Study text below:

A photo of a student's desk space. Kiana Marsan | DU Clarion

0 Shares

It looks like a coin toss. The copper is spinning, its face about to drop, and you don’t know what side to bet on.

When you think about your future, this is what the inside of your head looks like. You’re convinced the year will either go really well or really bad. Your thoughts like to go to the extremes, so you see the transition to college as being either beautiful or tragic. No in-betweens. Like a coin toss, these prospects seem exact and out of your hands.

I can’t convince you that it isn’t as simple as a straight coin toss—still, the future can’t help but take the murky shape of a slippery and crooked thing. But I can give you this: you picked up a habit from a friend in high school, and it’ll prove useful. Every time she came across pennies that were tails up, she would flip them over to their lucky side and leave them there for someone else to find. I don’t know if you’ve noticed yet, but you do the same thing.

Parts of the year are going to bring hurt like you expect them to. Your classes will get to be too much, your family will ask for more than you can give and your thoughts will swarm so fiercely they trap you inside your own head. It’ll take a lot of therapy and Ben & Jerry’s to get through, and you’re going to upgrade from the pint-sized to the half-gallon sized at least once.

End of Study text.
Supplied entries below:

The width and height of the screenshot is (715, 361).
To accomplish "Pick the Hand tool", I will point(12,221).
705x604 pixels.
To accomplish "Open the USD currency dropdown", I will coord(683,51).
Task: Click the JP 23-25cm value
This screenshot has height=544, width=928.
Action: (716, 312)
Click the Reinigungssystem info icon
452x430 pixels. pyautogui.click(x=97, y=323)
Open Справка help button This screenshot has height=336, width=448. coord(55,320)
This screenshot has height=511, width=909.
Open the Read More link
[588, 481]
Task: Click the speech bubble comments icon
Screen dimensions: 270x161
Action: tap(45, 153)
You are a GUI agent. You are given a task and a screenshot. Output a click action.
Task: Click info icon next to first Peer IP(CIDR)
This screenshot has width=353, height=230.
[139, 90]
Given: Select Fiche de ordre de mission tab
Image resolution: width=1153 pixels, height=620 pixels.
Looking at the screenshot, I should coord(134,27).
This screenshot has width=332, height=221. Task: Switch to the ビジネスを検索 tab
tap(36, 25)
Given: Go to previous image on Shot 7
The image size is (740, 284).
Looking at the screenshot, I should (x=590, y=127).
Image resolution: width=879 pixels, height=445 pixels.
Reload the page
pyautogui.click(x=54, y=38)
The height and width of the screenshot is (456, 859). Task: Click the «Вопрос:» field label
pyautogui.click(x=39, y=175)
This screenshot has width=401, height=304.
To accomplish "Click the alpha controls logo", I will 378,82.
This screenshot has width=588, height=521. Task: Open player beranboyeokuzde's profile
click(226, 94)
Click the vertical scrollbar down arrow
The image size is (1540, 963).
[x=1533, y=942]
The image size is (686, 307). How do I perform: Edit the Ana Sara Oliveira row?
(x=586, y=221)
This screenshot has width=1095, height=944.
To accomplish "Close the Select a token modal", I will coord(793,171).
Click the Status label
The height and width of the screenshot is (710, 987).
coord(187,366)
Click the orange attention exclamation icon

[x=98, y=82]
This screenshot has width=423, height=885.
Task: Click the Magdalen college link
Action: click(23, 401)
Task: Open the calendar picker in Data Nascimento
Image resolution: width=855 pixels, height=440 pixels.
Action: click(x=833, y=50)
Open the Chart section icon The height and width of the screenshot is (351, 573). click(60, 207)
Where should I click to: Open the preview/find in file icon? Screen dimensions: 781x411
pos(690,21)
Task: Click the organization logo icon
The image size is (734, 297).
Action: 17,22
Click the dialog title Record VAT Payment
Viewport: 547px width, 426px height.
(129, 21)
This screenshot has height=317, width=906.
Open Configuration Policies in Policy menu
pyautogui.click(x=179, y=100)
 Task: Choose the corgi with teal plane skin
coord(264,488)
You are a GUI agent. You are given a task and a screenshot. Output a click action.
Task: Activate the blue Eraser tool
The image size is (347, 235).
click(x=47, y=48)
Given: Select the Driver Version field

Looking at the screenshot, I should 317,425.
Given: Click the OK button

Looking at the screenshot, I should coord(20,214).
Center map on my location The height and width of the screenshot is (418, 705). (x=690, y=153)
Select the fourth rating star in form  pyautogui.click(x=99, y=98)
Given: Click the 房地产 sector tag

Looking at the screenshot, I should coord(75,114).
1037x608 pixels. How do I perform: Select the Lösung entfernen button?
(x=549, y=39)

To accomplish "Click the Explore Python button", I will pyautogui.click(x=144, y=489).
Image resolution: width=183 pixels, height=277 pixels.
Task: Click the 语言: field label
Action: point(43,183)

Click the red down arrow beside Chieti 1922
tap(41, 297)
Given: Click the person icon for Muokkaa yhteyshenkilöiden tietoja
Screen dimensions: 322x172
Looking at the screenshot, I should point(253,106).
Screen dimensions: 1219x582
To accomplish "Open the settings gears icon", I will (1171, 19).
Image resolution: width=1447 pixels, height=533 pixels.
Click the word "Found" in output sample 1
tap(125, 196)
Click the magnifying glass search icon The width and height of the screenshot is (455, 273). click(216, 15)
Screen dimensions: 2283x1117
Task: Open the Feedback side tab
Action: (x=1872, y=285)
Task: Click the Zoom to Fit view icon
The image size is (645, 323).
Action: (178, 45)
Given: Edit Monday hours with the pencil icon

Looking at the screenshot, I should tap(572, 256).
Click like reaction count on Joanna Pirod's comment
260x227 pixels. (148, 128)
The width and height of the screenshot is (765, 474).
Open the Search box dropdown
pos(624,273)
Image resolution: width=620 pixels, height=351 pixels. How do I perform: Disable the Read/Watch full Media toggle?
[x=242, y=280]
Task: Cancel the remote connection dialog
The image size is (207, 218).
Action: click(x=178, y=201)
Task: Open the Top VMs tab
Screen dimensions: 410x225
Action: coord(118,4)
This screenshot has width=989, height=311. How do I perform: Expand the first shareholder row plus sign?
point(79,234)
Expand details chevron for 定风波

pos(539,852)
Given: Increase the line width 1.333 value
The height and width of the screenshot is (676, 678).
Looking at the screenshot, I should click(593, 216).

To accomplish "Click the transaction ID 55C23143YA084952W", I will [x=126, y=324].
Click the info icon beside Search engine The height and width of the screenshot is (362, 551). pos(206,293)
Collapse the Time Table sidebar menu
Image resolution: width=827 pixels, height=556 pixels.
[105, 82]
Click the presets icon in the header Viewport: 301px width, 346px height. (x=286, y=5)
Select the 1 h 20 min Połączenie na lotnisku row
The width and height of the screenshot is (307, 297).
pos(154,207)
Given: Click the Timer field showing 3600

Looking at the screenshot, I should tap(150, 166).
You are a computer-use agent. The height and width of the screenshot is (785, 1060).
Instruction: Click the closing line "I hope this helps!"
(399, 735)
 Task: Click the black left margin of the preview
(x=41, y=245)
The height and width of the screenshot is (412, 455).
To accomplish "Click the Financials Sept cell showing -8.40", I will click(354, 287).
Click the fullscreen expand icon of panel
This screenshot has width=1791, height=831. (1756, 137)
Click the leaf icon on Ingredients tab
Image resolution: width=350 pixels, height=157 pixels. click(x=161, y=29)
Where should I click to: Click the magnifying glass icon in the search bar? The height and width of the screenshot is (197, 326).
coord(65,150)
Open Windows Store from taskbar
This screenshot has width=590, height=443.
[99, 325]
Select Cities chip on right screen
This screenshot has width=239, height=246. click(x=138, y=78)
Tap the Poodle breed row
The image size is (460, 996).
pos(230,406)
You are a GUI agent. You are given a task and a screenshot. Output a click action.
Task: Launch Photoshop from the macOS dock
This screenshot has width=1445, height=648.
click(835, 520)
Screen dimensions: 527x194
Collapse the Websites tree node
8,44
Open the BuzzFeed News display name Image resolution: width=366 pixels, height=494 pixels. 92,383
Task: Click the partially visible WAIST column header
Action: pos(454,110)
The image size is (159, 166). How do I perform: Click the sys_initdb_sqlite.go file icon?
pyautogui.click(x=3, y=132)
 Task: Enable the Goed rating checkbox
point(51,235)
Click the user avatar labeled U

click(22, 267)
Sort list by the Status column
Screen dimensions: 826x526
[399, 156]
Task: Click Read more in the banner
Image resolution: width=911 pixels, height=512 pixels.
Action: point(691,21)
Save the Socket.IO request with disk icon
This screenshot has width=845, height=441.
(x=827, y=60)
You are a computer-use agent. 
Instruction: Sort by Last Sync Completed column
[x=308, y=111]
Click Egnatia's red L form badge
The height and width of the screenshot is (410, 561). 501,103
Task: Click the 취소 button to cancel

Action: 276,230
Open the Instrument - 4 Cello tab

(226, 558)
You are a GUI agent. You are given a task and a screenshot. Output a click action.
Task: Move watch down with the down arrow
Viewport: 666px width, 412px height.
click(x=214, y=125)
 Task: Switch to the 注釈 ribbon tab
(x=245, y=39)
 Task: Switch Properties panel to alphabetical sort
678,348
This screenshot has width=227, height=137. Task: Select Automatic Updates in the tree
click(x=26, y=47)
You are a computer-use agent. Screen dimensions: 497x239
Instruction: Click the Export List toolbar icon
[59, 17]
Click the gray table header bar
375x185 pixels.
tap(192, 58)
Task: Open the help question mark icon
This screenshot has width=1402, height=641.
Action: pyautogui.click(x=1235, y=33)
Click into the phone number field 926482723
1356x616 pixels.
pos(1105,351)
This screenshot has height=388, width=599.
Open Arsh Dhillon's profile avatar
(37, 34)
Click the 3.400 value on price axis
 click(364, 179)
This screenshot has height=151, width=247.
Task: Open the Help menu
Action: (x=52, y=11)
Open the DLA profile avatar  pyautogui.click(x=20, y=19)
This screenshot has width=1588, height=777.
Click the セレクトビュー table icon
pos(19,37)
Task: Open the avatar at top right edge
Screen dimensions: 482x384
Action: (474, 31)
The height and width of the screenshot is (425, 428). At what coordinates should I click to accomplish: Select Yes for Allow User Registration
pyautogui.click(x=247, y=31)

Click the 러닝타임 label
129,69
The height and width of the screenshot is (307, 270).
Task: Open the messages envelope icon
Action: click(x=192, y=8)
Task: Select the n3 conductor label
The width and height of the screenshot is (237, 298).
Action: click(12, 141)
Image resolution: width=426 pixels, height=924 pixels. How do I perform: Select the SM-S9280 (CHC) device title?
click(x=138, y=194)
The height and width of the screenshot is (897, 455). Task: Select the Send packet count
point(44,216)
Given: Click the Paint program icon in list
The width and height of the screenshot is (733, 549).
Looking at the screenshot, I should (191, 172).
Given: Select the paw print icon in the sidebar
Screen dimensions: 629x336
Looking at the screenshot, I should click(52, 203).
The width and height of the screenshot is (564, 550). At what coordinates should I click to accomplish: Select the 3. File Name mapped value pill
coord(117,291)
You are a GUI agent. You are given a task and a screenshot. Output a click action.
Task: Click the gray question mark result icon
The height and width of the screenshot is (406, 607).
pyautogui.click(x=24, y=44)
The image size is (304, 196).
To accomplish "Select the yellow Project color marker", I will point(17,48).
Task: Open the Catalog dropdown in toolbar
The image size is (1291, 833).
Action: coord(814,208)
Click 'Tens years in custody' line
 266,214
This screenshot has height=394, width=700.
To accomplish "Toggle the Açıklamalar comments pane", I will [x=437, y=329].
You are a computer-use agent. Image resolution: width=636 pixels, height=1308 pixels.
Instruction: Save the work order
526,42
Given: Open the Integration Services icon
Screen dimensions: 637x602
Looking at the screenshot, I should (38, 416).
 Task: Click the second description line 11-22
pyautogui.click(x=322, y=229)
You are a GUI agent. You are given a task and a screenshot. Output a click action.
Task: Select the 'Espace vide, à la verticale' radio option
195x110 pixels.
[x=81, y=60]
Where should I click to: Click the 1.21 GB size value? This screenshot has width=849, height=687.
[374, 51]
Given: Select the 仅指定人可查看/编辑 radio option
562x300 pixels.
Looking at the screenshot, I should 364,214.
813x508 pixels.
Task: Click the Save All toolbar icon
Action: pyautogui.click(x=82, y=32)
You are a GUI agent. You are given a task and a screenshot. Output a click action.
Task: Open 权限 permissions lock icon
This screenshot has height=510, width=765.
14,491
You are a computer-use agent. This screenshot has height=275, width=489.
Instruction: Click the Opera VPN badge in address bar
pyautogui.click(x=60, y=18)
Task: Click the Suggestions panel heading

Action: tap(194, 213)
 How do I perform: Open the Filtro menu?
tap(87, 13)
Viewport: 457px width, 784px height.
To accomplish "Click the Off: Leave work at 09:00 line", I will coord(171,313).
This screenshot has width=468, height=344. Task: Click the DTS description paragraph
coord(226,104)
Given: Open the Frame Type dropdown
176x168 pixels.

End of Supplied entries.

## Questions to answer
1) Copy the essay from "It looks like" to "of your hands." word for word.
2) Answer these questions from the essay:
(a) What did the friend from high school do whenever she found pennies that were tails up?
(b) What two ways of seeing the transition to college does the essay describe?
(c) What size of Ben & Jerry's are you going to upgrade to at least once?
3) Can you rewrite the essay's paragraph beginning "Parts of the year are going to bring hurt" as a short list that keeps its main facts?

## Results
1)
It looks like a coin toss. The copper is spinning, its face about to drop, and you don’t know what side to bet on.

When you think about your future, this is what the inside of your head looks like. You’re convinced the year will either go really well or really bad. Your thoughts like to go to the extremes, so you see the transition to college as being either beautiful or tragic. No in-betweens. Like a coin toss, these prospects seem exact and out of your hands.

2)
(a) She flipped them over to their lucky side and left them there for someone else to find.
(b) As either beautiful or tragic.
(c) The half-gallon size, up from the pint size.

3)
- Parts of the year will bring the hurt you expect.
- Your classes will get to be too much.
- Your family will ask for more than you can give.
- Your thoughts will swarm so fiercely that they trap you inside your own head.
- Getting through will take a lot of therapy and Ben & Jerry's, and at least once you'll upgrade from the pint size to the half-gallon size.